**** Data records

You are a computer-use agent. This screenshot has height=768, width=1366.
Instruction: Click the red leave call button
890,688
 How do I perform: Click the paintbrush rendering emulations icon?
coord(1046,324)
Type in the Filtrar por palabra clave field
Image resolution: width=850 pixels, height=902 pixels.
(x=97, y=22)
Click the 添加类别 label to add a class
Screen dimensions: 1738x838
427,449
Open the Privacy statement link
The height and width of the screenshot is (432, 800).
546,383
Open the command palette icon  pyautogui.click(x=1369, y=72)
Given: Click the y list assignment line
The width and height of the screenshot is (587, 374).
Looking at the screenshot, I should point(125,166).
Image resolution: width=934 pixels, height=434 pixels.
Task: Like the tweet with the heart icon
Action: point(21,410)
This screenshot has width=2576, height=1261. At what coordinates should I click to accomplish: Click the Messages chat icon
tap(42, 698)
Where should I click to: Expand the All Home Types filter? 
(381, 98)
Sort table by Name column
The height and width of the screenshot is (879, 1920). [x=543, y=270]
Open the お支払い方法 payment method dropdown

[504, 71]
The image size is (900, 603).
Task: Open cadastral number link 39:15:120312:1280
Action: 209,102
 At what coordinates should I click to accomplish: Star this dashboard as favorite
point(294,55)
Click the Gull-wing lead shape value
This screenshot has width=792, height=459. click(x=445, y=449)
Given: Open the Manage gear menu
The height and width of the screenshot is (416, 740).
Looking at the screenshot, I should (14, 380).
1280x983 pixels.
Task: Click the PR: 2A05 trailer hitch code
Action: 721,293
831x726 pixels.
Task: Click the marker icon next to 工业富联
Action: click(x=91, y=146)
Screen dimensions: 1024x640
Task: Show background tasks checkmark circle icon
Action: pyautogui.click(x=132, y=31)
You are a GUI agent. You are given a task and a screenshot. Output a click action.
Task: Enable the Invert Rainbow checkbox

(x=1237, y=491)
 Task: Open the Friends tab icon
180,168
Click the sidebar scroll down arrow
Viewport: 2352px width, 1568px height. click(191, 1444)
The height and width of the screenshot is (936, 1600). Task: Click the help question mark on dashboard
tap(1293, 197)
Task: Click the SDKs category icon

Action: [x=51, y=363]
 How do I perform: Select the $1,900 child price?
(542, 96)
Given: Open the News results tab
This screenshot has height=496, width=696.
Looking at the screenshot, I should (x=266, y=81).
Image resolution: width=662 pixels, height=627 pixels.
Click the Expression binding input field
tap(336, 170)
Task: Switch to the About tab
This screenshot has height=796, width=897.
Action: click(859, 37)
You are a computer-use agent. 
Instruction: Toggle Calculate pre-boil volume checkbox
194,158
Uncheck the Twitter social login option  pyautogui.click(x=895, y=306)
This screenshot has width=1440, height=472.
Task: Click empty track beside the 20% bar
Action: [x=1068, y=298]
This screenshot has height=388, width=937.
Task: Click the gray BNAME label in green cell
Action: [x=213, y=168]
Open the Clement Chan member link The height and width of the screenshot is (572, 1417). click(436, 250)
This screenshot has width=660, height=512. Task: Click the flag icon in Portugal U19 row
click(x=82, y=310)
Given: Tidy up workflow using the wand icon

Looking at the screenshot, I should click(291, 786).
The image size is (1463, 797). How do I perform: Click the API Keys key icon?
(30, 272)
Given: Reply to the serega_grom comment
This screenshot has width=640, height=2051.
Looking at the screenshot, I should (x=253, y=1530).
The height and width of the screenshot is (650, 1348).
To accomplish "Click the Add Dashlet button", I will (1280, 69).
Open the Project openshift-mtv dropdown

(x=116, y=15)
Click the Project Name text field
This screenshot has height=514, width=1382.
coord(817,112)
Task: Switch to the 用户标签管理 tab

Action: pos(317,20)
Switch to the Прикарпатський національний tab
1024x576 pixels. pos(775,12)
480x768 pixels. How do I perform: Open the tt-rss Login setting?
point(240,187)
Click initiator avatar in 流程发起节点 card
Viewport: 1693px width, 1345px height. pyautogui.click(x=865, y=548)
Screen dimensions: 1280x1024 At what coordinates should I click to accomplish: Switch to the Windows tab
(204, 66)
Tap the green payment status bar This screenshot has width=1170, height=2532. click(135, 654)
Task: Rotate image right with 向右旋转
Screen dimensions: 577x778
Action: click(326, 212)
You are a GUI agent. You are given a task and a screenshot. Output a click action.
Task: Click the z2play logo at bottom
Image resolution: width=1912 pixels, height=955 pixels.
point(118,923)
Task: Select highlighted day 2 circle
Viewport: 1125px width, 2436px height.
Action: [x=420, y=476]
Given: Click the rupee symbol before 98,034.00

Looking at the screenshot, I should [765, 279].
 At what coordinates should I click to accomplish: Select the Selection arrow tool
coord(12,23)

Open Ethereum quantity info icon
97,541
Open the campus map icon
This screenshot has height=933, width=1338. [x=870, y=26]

********

The material is to be written out again in full, with no word altered.

Task result
You are a computer-use agent. This screenshot has height=768, width=1366.
Instruction: Click the red leave call button
890,688
 How do I perform: Click the paintbrush rendering emulations icon?
coord(1046,324)
Type in the Filtrar por palabra clave field
Image resolution: width=850 pixels, height=902 pixels.
(x=97, y=22)
Click the 添加类别 label to add a class
Screen dimensions: 1738x838
427,449
Open the Privacy statement link
The height and width of the screenshot is (432, 800).
546,383
Open the command palette icon  pyautogui.click(x=1369, y=72)
Given: Click the y list assignment line
The width and height of the screenshot is (587, 374).
Looking at the screenshot, I should point(125,166).
Image resolution: width=934 pixels, height=434 pixels.
Task: Like the tweet with the heart icon
Action: point(21,410)
This screenshot has width=2576, height=1261. At what coordinates should I click to accomplish: Click the Messages chat icon
tap(42, 698)
Where should I click to: Expand the All Home Types filter? 
(381, 98)
Sort table by Name column
The height and width of the screenshot is (879, 1920). [x=543, y=270]
Open the お支払い方法 payment method dropdown

[504, 71]
The image size is (900, 603).
Task: Open cadastral number link 39:15:120312:1280
Action: 209,102
 At what coordinates should I click to accomplish: Star this dashboard as favorite
point(294,55)
Click the Gull-wing lead shape value
This screenshot has width=792, height=459. click(x=445, y=449)
Given: Open the Manage gear menu
The height and width of the screenshot is (416, 740).
Looking at the screenshot, I should (14, 380).
1280x983 pixels.
Task: Click the PR: 2A05 trailer hitch code
Action: 721,293
831x726 pixels.
Task: Click the marker icon next to 工业富联
Action: click(x=91, y=146)
Screen dimensions: 1024x640
Task: Show background tasks checkmark circle icon
Action: pyautogui.click(x=132, y=31)
You are a GUI agent. You are given a task and a screenshot. Output a click action.
Task: Enable the Invert Rainbow checkbox

(x=1237, y=491)
 Task: Open the Friends tab icon
180,168
Click the sidebar scroll down arrow
Viewport: 2352px width, 1568px height. click(191, 1444)
The height and width of the screenshot is (936, 1600). Task: Click the help question mark on dashboard
tap(1293, 197)
Task: Click the SDKs category icon

Action: [x=51, y=363]
 How do I perform: Select the $1,900 child price?
(542, 96)
Given: Open the News results tab
This screenshot has height=496, width=696.
Looking at the screenshot, I should (x=266, y=81).
Image resolution: width=662 pixels, height=627 pixels.
Click the Expression binding input field
tap(336, 170)
Task: Switch to the About tab
This screenshot has height=796, width=897.
Action: click(859, 37)
You are a computer-use agent. 
Instruction: Toggle Calculate pre-boil volume checkbox
194,158
Uncheck the Twitter social login option  pyautogui.click(x=895, y=306)
This screenshot has width=1440, height=472.
Task: Click empty track beside the 20% bar
Action: [x=1068, y=298]
This screenshot has height=388, width=937.
Task: Click the gray BNAME label in green cell
Action: [x=213, y=168]
Open the Clement Chan member link The height and width of the screenshot is (572, 1417). click(436, 250)
This screenshot has width=660, height=512. Task: Click the flag icon in Portugal U19 row
click(x=82, y=310)
Given: Tidy up workflow using the wand icon

Looking at the screenshot, I should click(291, 786).
The image size is (1463, 797). How do I perform: Click the API Keys key icon?
(30, 272)
Given: Reply to the serega_grom comment
This screenshot has width=640, height=2051.
Looking at the screenshot, I should (x=253, y=1530).
The height and width of the screenshot is (650, 1348).
To accomplish "Click the Add Dashlet button", I will (1280, 69).
Open the Project openshift-mtv dropdown

(x=116, y=15)
Click the Project Name text field
This screenshot has height=514, width=1382.
coord(817,112)
Task: Switch to the 用户标签管理 tab

Action: pos(317,20)
Switch to the Прикарпатський національний tab
1024x576 pixels. pos(775,12)
480x768 pixels. How do I perform: Open the tt-rss Login setting?
point(240,187)
Click initiator avatar in 流程发起节点 card
Viewport: 1693px width, 1345px height. pyautogui.click(x=865, y=548)
Screen dimensions: 1280x1024 At what coordinates should I click to accomplish: Switch to the Windows tab
(204, 66)
Tap the green payment status bar This screenshot has width=1170, height=2532. click(135, 654)
Task: Rotate image right with 向右旋转
Screen dimensions: 577x778
Action: click(326, 212)
You are a GUI agent. You are given a task and a screenshot. Output a click action.
Task: Click the z2play logo at bottom
Image resolution: width=1912 pixels, height=955 pixels.
point(118,923)
Task: Select highlighted day 2 circle
Viewport: 1125px width, 2436px height.
Action: [x=420, y=476]
Given: Click the rupee symbol before 98,034.00

Looking at the screenshot, I should [765, 279].
 At what coordinates should I click to accomplish: Select the Selection arrow tool
coord(12,23)

Open Ethereum quantity info icon
97,541
Open the campus map icon
This screenshot has height=933, width=1338. [x=870, y=26]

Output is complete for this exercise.